2 ½ cups whole wheat pastry flour
1 tsp baking powder
½ tsp cinnamon
½ tsp salt
14 Tbsp butter, softened
1 cup Swerve, Granular
1 large egg
1 tsp vanilla extract
Sprinkle of flour

Royal Icing

1 lb Swerve, Confectioners
1 Tbsp corn Starch
3 Tbsp meringue powder½ cup water, tepid
6 drops natural food coloring (

  1. In a medium bowl, whisk together flour, baking powder, cinnamon and salt.
  2. In a large bowl, beat butter and Swerve until light and fluffy. Beat in egg and vanilla until combined.
  3. Beat in flour mixture into butter mixture until dough begins to cling together. Shape into two discs, wrap in plastic wrap.

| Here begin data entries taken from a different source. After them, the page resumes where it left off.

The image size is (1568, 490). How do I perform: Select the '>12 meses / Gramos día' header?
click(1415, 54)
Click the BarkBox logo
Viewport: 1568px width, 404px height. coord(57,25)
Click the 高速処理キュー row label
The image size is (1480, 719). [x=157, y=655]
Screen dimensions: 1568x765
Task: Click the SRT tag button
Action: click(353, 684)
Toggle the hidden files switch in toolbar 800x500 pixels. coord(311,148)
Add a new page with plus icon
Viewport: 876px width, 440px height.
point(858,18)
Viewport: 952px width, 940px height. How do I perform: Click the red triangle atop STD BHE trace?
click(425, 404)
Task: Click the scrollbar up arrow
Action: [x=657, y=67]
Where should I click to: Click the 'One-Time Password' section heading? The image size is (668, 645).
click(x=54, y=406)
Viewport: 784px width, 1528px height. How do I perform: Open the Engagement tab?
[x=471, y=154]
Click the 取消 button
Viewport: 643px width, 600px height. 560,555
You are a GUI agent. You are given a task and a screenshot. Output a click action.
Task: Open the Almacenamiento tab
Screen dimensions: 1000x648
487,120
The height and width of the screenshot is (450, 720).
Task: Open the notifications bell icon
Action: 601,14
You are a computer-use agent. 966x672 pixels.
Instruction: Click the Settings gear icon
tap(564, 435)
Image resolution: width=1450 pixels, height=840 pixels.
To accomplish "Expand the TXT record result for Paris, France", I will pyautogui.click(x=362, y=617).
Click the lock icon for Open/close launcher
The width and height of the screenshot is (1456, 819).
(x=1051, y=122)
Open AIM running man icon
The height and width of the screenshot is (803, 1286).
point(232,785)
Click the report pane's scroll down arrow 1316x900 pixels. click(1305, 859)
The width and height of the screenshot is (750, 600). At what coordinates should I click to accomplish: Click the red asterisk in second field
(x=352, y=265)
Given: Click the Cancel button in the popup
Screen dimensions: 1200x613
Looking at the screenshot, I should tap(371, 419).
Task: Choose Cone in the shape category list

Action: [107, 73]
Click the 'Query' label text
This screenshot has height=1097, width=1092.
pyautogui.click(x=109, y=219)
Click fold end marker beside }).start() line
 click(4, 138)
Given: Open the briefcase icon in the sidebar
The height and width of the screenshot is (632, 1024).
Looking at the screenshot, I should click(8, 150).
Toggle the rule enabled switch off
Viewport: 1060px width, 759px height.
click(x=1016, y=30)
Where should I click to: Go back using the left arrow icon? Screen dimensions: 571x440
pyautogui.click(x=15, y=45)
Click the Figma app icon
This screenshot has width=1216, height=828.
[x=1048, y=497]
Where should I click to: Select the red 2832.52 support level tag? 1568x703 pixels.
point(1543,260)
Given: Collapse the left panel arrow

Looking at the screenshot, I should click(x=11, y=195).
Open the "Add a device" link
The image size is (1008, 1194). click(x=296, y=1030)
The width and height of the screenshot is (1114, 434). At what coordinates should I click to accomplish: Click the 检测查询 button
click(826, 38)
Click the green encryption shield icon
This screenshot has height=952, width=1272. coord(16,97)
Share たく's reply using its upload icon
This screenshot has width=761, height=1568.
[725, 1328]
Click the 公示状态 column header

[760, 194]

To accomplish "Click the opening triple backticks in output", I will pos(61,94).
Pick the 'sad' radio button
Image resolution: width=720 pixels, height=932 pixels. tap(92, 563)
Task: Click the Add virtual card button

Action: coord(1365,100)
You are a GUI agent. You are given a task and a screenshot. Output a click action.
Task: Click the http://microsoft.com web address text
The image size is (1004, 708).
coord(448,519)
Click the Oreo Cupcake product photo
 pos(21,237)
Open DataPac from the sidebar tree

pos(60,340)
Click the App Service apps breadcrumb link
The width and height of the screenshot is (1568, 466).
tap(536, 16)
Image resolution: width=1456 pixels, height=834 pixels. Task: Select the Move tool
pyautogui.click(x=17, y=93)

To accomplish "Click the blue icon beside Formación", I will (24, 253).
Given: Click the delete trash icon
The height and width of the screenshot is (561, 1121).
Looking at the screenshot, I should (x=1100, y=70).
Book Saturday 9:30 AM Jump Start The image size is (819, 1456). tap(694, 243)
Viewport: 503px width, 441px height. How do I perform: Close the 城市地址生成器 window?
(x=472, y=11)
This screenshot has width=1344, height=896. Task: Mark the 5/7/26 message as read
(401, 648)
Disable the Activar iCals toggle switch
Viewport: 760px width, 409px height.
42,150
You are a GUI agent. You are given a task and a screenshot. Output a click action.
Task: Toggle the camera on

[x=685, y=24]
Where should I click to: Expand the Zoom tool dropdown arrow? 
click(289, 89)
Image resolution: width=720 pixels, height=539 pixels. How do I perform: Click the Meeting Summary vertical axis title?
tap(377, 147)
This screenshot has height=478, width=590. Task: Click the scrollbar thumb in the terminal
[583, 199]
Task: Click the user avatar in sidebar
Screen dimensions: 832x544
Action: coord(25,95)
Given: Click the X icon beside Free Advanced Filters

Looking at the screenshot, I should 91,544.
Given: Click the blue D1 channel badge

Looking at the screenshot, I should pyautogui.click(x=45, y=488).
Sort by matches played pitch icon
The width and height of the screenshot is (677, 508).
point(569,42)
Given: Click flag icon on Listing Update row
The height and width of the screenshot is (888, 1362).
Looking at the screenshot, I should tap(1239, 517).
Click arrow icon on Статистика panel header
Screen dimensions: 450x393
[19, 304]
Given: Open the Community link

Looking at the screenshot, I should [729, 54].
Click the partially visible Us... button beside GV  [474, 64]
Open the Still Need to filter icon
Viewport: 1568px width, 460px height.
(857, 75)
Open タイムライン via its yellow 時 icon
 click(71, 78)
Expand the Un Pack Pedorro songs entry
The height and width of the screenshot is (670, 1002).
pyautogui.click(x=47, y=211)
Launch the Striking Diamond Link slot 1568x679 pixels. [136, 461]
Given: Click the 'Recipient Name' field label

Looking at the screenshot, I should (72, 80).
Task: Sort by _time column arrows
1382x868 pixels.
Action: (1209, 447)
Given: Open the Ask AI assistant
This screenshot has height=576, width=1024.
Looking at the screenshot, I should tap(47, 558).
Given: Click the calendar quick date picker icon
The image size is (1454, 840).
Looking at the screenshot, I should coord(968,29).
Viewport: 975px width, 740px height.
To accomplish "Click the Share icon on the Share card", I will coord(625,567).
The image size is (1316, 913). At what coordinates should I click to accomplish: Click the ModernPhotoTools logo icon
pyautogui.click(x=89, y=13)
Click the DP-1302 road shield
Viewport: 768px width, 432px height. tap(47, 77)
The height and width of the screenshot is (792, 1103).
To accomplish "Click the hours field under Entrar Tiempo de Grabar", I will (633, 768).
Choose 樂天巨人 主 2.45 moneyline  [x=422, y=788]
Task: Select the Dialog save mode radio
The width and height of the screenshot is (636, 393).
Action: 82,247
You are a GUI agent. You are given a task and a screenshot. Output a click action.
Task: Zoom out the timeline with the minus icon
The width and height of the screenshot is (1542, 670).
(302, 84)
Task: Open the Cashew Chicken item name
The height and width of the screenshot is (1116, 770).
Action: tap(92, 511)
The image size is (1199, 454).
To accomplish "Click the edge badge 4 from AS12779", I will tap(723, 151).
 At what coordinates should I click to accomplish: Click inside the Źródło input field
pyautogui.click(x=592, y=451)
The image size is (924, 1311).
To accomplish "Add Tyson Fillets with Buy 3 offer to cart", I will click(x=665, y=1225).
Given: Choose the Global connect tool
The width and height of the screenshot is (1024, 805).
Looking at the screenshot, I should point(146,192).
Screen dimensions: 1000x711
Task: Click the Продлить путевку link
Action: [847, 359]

Refrigerate 2 hours.
  4. Preheat oven to 350ºF and line a baking sheet with parchment.
  5. Roll out dough on lightly floured surface to 1/8 inch thickness and cut with cookie cutters. Transfer to prepared baking sheet and bake 11 to 12 minutes, or until just lightly browned
  6. Let cool on pan 5 minutes, then transfer to a wire rack to cool completely.
  7. Decorate with Swerve Royal Icing (instructions below).

Royal Icing

  1. Combine Swerve, corn starch, meringue powder, and water (adding drops food coloring to achieve desired color) and use immediately.
  2. Thin with added more water if necessary.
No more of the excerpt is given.